KDDIの「スマホ構想」は、ヤフーに勝てるのか スマホポータル争奪戦に、通信会社が挑む
パソコン時代、ユーザーがネットサービスを利用する際のポータル(入り口)はヤフーが最右翼だった。スマホ時代のポータルを勝ち取るのは、どんな形のサービスか、そして、どの企業か。近年、多くのネット企業への出資・買収を進めるKDDIは、インフラを担当する通信会社でありながら、この課題に名乗りを上げようとしている。
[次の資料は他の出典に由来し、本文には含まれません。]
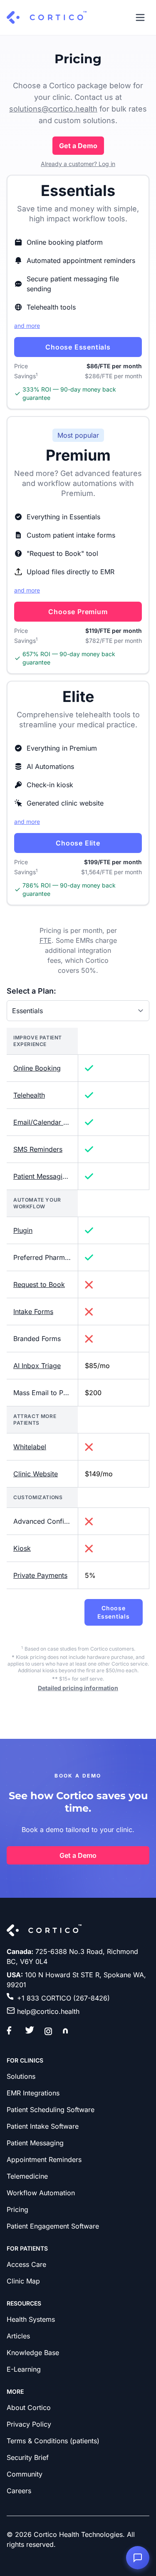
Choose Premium (77, 611)
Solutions (21, 2076)
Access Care (26, 2264)
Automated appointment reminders (81, 260)
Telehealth (29, 1095)
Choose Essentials (78, 347)
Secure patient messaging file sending (73, 284)
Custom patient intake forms (71, 535)
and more (27, 325)
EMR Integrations (33, 2093)
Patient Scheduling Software (50, 2109)
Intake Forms (33, 1311)
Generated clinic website (65, 803)
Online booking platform (65, 242)
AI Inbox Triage (37, 1365)
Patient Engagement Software (53, 2226)
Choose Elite (78, 843)
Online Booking (37, 1068)
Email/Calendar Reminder (53, 1122)
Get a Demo (78, 145)
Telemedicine (27, 2176)
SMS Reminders (37, 1149)
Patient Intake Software (43, 2126)
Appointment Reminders (44, 2159)
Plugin (22, 1230)
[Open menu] (140, 17)
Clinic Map (23, 2281)
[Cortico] (47, 17)
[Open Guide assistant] (137, 2557)
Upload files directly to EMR (70, 572)
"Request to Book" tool (62, 553)
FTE (46, 940)
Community (24, 2474)
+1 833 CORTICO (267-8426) (63, 1998)
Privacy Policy (29, 2424)
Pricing (17, 2209)
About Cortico (29, 2407)
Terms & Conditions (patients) (53, 2441)
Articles (18, 2336)
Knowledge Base (33, 2352)
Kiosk (22, 1548)
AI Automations (50, 766)
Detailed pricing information (78, 1687)
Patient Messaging (35, 2143)
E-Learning (24, 2369)
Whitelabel (29, 1447)
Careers (19, 2491)
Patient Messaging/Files (50, 1176)
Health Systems (31, 2319)
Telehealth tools (51, 307)
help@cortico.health (48, 2011)
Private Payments (40, 1575)
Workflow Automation (41, 2193)
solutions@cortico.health (53, 108)
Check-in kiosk (50, 785)
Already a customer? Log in (78, 163)
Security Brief (28, 2457)
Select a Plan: (31, 991)
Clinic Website (35, 1474)
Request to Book (39, 1284)
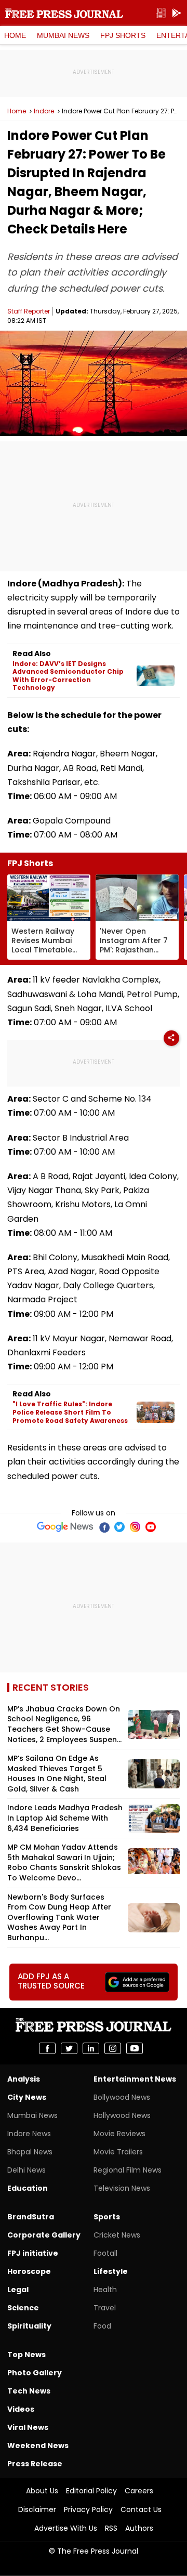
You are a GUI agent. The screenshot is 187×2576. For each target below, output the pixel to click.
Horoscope (29, 2271)
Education (27, 2188)
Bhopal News (29, 2152)
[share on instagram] (112, 2048)
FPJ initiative (32, 2253)
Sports (107, 2217)
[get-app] (176, 13)
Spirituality (29, 2326)
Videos (20, 2409)
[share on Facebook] (47, 2048)
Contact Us (141, 2509)
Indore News (29, 2133)
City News (26, 2097)
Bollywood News (122, 2097)
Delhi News (26, 2170)
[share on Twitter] (69, 2048)
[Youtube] (150, 1527)
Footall (105, 2253)
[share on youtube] (134, 2048)
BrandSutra (30, 2217)
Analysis (23, 2079)
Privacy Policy (88, 2509)
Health (105, 2289)
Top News (26, 2354)
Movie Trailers (118, 2152)
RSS (111, 2528)
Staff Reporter (28, 311)
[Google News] (65, 1527)
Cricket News (117, 2235)
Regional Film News (128, 2170)
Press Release (34, 2464)
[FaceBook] (104, 1527)
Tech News (28, 2391)
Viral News (27, 2427)
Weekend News (38, 2445)
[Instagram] (135, 1527)
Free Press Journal (64, 13)
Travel (105, 2308)
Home (15, 35)
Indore (44, 111)
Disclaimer (37, 2509)
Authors (139, 2528)
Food (102, 2326)
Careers (139, 2491)
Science (23, 2308)
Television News (122, 2188)
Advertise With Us (65, 2528)
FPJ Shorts (122, 35)
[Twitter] (119, 1527)
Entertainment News (135, 2079)
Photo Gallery (34, 2373)
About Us (42, 2491)
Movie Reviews (119, 2133)
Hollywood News (122, 2115)
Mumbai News (63, 35)
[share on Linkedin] (91, 2048)
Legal (18, 2289)
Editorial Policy (91, 2491)
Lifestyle (111, 2271)
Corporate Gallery (44, 2235)
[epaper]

同社は昨年10月、独自のスマホポータル構想「シンドット」(KDDI子会社のシンドットホールディングスが運営)を発表した。この構想に、ユーザーの入り口となるサービスはない。アライアンスに参加する各サービスが共通のサイドメニューを構築し、相互に送客し合う仕組みだ。ユーザーはほかのアプリを立ち上げることなく、さまざまなサービスの間を自由に行き来できる。
通信会社の中に誕生した、ネット企業
「バカになれ!」――。
壁一面に広がるアイデアや落書きの数々。テントが張られ、まるでキャンプ場のような打ち合わせスペース。青山にあるシンドットHDのオフィスは、複数のネットベンチャーも入居するなど、「KDDI色」がまったく感じられない。それもそのはず、シンドット構想に加盟するのは、先鋭的なネット企業だ。グルメサイトの「食べログ」やカレンダー手帳アプリの「ジョルテ」、ナビサービスの「ナビタイム」、コスメサイトの「@コスメ」など14社、20サービスが加盟している。
各サービスの相互送客によってそれぞれの訪問者数は増加し、月間の利用者数は合計で1億人超に成長した(発足当初は4000万人)。また、他社サービスと異なる独自のユーザーデータも獲得できた。サービス間でユーザーを送客する仕組みのため、どんな層のユーザーがどのサービスを入り口として利用し、次にどのサービスに飛んだのか。実際のユーザーの行動や回遊パターンが浮き彫りになったのだ。